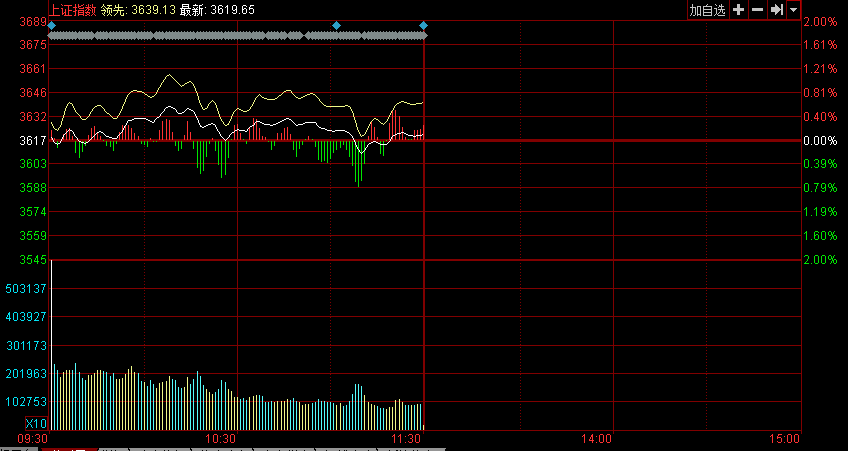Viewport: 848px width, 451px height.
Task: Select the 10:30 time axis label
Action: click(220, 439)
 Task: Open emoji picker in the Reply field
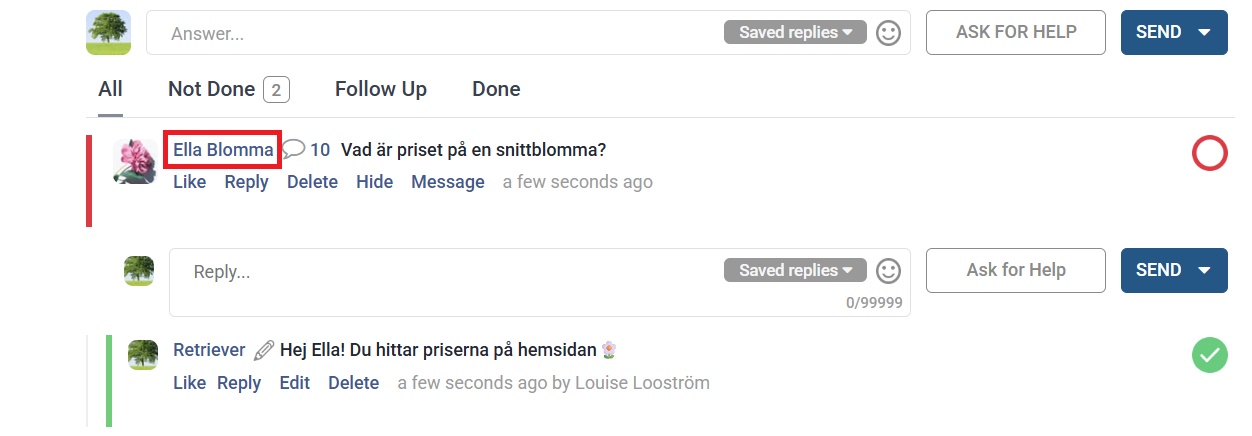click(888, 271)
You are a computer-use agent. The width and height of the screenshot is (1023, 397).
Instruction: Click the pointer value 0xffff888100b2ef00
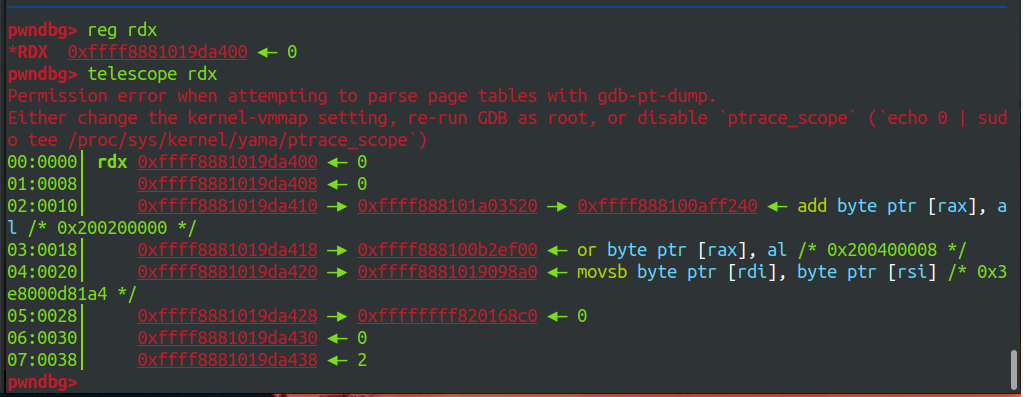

SET TASK — Copy all the entries above word for word, but leave out the pictures.

THE OUTPUT —
Viewport: 848px width, 451px height.
Task: Select the 10:30 time axis label
Action: click(220, 439)
 Task: Open emoji picker in the Reply field
click(888, 271)
You are a computer-use agent. The width and height of the screenshot is (1023, 397).
Instruction: Click the pointer value 0xffff888100b2ef00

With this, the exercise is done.